「加速する『子どもの貧困』」
プレシンポジウム開催
会 員 犬飼 千絵子
- 人権擁護大会プレシンポジウム「加速する『子どもの貧困』〜子どもの幸せのために社会ができること〜」が、本年9月23日、三重弁護士会と当会の主催で開催されました。
- 第1部の前半は、北海道大学大学院教授松本伊智朗氏の基調講演でした。子どもの時期に社会に対する肯定的な感情をはぐくんでほしいというお話の後、@「働いていても貧困から抜け出せない」、A税制や社会保障が貧困を減らしていない、という日本の政策の特徴についてのご説明がありました。最近は、親の役割が増すとともに、子育ての基準が上がっているため、親の格差がダイレクトに子どもに影響する社会になっているというお話もあり、「子どもの貧困」を社会全体の問題として考える視点がよくわかりました。
- 第1部の後半は、子どもたちと身近に関わる方々のリレートークでした。保育園園長の方から(家庭が貧しいため)自分だけ遠足のお弁当が準備できない不安感で遠足の前に荒れる子がいるという胸が痛むお話がありました。児童相談所職員の方から非行や虐待と貧困の関係について、全日制高校や定時制高校の教師の方から生徒の状況について、愛知県から中長期的視野に立った子育て支援策「はぐみんプラン」の説明がありました。

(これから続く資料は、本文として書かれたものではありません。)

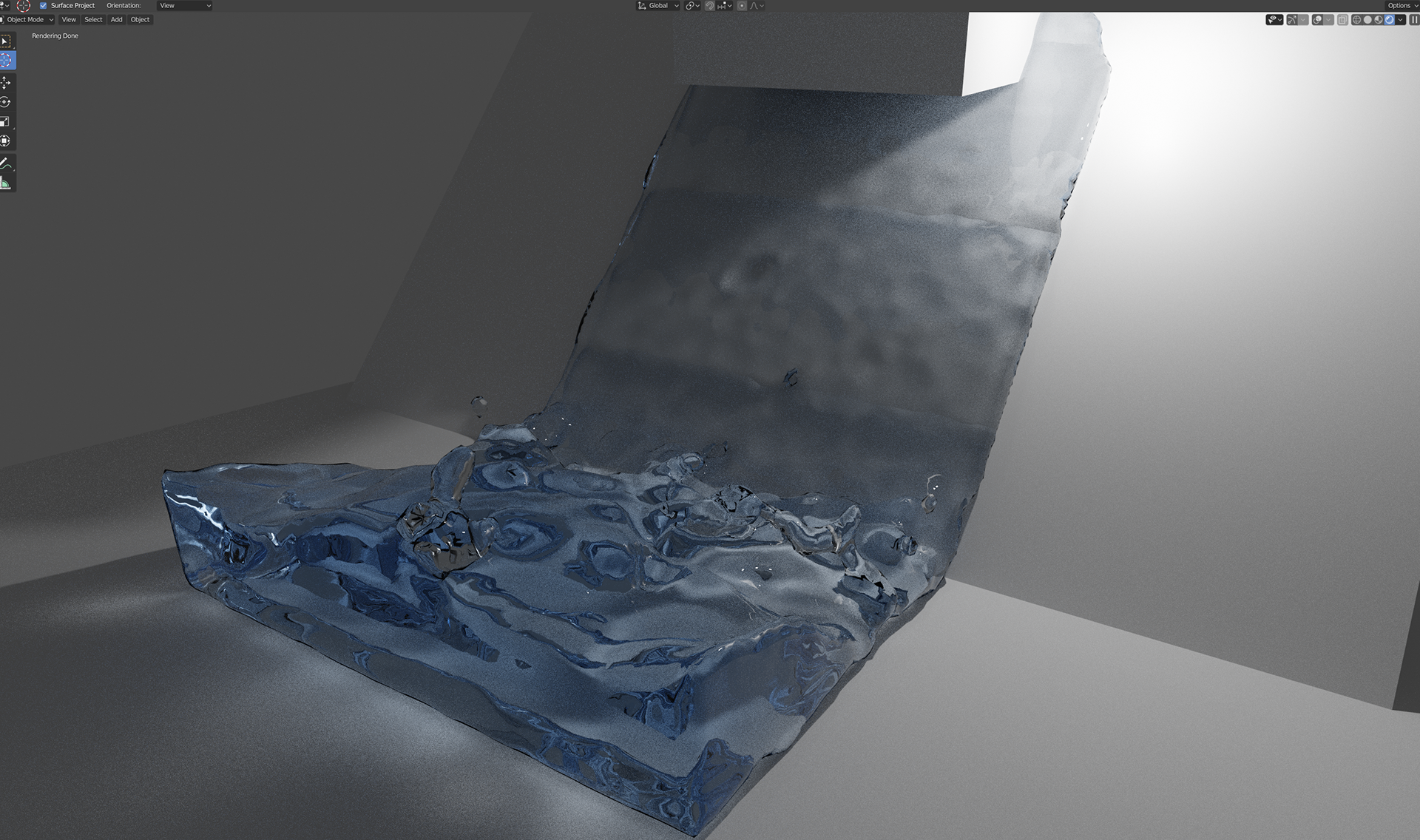Open Global transform orientation dropdown
This screenshot has height=840, width=1420.
click(x=657, y=5)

唯一当事者として発言されたのが、子どものときに母親との死別や父親の破産を経験した大学生の方でした。不安だった気持ちや奨学制度を利用して大学に進学した経験を話され、自分の人生を切り開く力強さを感じました。
- 第2部は、松本氏と、NHK「セーフティーネット・クライシス」制作チームのディレクターの中澤陽子氏、山田香織氏の対談でした。コーディネーターは森弘典会員です。
中澤氏・山田氏が、子どもたちが影響を受けている実態を映像でわかりやすく伝えられました。高校教師が、授業料などが支払えない家庭の生徒に対しバイトを促す映像の後、学校につなぎとめなければ、暴力団・風俗業に流れてしまうから、厳しいようでもバイトを促すしかないという教師の思いが紹介されました。次に、フィンランドの制度が紹介され、子育てに経済的不安は一切ないという親子の映像が流れました。教育を投資と考え、高い税金を支払い、セーフティーネットを支える社会全体の合意があるということでした。その後、離婚し、保育園に空きがないために働くことができず、手当などの少ない収入で生活する母と子の映像が流れ、現実に引き戻されたように感じました。対談の最後には、松本氏から、子どもの貧困という問題への関心を持続させることが大事、弁護士の役割にも期待しているというお話がありました。 - 「子どもの貧困」は、子どもの時期に安心感や社会への肯定的な感情をめばえさせ、希望をもって生きていけるようにするという重要なテーマだということがわかりました。未来ある子どもたちが、貧困が原因で希望が持てなくなってはいけないし、子どもたちが声をあげられないからこそ、周りが継続的に関心を持っていく必要があると感じました。